**Task item**
Answer these from the Joaquim Escardó profile below:
1. Where was he born?
2. Which team did he play for from 1901 to 1903?
3. Which newspaper published what is now regarded as the oldest photo of a football team in Spain?

[[ Provided passage, beginning ]]

Joaquim Escardó

Personal information
- Full name: Joaquim Escardó Salazar
- Date of birth: 2 January 1882
- Place of birth: Barcelona, Spain
- Date of death: 22 December 1957 (aged 75)
- Position(s): Goalkeeper and Forward

Senior career*
- Years: Team / Apps / (Gls)
- 1900–1901: Club Español / 2 / (1)
- 1901–1903: Irish FC
- 1903–1904: Espanyol

= Joaquim Escardó =

Spanish footballer

Joaquim Escardó Salazar (2 January 1882 – 22 December 1957) was a Spanish Sports journalist and footballer who played as a goalkeeper for Club Español (now known as RCD Espanyol). As a player, he won the 1903–04 Catalan Championship, but he found greater professional success through his journalist work, being a match press reporter for newspapers such as Los Deportes, for whom he published what is now regarded as the oldest photo of a football team in Spain.

[[ Provided passage, end ]]
[[ Excerpted records, beginning ]]

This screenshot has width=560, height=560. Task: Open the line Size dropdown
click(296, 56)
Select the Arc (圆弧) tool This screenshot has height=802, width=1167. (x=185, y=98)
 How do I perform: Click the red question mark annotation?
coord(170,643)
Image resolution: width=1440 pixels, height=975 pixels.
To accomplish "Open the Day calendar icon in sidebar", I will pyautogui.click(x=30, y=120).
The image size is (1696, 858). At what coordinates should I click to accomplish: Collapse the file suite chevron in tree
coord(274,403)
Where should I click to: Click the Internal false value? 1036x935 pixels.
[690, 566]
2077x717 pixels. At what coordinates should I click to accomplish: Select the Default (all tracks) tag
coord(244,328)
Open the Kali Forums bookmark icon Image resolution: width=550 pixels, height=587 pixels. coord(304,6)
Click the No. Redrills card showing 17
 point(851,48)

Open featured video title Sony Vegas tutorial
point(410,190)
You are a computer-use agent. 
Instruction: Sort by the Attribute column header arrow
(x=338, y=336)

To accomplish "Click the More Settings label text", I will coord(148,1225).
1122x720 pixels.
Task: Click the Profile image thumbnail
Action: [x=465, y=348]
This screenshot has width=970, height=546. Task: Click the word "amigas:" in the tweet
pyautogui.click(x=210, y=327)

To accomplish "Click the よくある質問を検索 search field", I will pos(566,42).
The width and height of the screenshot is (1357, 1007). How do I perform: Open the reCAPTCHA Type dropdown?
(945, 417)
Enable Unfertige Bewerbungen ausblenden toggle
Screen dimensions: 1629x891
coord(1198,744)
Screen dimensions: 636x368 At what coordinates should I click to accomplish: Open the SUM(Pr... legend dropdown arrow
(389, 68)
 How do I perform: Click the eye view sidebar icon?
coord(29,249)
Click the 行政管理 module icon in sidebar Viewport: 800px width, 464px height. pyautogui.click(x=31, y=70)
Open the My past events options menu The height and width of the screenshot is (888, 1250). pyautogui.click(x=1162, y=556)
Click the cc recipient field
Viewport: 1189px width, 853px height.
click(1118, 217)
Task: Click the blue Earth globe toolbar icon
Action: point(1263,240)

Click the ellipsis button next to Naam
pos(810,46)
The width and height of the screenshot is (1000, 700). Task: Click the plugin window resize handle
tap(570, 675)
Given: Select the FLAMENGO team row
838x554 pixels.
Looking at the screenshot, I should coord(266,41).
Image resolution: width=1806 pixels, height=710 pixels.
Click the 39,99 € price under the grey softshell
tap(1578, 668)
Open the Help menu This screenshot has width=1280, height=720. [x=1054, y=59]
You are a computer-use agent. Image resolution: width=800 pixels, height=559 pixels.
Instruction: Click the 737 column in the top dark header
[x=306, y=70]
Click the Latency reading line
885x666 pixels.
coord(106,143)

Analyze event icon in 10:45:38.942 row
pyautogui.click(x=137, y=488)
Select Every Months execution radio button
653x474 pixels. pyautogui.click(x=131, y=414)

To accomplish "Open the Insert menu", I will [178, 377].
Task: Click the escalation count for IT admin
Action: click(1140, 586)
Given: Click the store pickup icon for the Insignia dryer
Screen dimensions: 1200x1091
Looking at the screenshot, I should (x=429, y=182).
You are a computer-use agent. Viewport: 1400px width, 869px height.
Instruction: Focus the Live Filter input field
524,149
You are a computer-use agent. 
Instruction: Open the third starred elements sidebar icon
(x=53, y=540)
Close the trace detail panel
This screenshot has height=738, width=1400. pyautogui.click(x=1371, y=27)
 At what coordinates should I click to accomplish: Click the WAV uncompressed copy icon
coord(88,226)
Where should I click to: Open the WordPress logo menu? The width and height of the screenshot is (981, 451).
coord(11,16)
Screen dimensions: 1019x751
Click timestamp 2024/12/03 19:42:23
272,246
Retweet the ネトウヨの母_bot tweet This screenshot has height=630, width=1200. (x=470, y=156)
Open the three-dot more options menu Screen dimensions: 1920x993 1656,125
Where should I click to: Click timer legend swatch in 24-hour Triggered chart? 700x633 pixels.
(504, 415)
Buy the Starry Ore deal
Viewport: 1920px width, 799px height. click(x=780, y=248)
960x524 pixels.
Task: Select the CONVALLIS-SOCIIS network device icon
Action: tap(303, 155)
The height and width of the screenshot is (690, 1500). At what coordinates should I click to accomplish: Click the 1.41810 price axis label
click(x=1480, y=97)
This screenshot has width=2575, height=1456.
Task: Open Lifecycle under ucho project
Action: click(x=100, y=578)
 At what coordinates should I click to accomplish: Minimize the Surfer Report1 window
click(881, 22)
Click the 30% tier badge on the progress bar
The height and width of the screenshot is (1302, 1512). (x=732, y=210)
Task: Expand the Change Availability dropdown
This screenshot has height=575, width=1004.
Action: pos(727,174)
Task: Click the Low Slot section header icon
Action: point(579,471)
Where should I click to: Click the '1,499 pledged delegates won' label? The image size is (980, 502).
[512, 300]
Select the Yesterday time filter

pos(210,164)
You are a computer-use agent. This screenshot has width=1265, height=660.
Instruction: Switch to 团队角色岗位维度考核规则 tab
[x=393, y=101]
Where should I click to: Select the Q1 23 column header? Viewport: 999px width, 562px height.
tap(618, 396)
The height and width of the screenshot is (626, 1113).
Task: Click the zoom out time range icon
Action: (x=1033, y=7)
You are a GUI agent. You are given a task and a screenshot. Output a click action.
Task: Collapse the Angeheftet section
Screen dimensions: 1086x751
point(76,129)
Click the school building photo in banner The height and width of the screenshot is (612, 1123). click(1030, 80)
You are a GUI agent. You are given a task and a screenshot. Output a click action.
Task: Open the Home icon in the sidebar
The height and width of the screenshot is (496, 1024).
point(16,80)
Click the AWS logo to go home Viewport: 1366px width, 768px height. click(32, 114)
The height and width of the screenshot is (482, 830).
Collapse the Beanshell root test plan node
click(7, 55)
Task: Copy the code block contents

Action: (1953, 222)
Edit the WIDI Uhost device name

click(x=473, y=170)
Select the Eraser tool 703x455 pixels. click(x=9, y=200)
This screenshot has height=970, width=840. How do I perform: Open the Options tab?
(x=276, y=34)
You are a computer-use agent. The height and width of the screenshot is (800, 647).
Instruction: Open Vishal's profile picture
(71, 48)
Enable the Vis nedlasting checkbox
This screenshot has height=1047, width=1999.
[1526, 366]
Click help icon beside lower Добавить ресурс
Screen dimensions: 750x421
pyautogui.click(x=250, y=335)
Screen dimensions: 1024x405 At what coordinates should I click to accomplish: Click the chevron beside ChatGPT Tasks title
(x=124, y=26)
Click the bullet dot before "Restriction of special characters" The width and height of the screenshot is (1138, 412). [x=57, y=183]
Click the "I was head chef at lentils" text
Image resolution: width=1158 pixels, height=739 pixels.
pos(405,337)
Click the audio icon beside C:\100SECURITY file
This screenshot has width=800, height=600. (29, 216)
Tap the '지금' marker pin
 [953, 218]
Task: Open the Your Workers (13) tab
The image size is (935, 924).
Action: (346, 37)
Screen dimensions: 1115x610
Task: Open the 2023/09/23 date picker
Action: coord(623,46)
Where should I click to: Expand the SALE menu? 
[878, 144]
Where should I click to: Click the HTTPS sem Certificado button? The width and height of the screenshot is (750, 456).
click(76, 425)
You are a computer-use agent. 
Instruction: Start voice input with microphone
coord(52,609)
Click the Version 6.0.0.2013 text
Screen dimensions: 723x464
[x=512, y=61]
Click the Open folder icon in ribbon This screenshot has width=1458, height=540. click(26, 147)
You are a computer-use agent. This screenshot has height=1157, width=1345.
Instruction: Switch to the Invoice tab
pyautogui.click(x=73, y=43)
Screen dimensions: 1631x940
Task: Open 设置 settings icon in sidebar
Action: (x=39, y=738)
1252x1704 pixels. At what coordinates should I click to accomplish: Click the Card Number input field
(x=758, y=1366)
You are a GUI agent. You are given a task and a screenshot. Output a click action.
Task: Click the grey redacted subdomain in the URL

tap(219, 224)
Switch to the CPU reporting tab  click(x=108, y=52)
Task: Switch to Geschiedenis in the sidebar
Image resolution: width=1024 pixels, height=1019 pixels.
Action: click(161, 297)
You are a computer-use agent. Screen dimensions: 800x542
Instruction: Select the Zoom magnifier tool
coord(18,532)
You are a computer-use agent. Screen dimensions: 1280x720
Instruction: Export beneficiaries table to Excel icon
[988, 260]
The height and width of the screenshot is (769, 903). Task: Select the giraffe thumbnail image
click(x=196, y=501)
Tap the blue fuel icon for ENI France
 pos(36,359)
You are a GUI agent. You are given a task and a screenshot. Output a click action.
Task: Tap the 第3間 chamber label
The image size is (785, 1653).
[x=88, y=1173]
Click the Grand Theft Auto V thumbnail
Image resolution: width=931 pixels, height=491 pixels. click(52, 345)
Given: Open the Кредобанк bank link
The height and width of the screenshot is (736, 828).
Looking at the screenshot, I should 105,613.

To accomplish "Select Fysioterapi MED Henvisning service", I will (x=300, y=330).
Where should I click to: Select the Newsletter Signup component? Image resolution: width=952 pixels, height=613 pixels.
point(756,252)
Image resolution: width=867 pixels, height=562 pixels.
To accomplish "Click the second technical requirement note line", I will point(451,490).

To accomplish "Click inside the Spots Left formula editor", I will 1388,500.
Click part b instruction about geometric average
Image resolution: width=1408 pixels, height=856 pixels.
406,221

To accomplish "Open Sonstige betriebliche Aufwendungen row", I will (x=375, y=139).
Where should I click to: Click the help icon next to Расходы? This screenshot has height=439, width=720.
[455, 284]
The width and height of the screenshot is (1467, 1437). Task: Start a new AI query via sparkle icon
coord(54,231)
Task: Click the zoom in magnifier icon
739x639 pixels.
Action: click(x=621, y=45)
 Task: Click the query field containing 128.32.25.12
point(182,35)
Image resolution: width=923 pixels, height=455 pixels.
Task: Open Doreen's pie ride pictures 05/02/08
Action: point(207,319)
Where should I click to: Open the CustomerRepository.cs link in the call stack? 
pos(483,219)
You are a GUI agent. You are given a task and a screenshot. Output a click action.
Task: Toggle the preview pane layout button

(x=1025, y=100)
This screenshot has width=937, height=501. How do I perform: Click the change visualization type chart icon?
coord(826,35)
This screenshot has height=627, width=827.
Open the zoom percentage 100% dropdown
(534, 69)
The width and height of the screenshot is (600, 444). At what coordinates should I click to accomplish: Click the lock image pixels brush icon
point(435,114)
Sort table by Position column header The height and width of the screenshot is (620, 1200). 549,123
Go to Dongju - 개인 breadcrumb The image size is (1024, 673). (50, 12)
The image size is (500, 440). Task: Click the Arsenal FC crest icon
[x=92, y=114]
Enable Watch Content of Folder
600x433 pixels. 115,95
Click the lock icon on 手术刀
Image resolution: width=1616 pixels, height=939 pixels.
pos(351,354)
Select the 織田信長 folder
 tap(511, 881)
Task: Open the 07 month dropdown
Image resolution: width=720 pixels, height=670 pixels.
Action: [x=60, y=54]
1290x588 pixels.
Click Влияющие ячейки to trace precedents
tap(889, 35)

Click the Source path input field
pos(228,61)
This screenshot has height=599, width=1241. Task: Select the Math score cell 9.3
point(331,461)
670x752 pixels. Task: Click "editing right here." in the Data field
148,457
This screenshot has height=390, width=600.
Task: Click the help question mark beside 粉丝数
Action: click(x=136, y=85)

[[ Excerpted records, end ]]

**Written response**
1. Barcelona, Spain
2. Irish FC
3. Los Deportes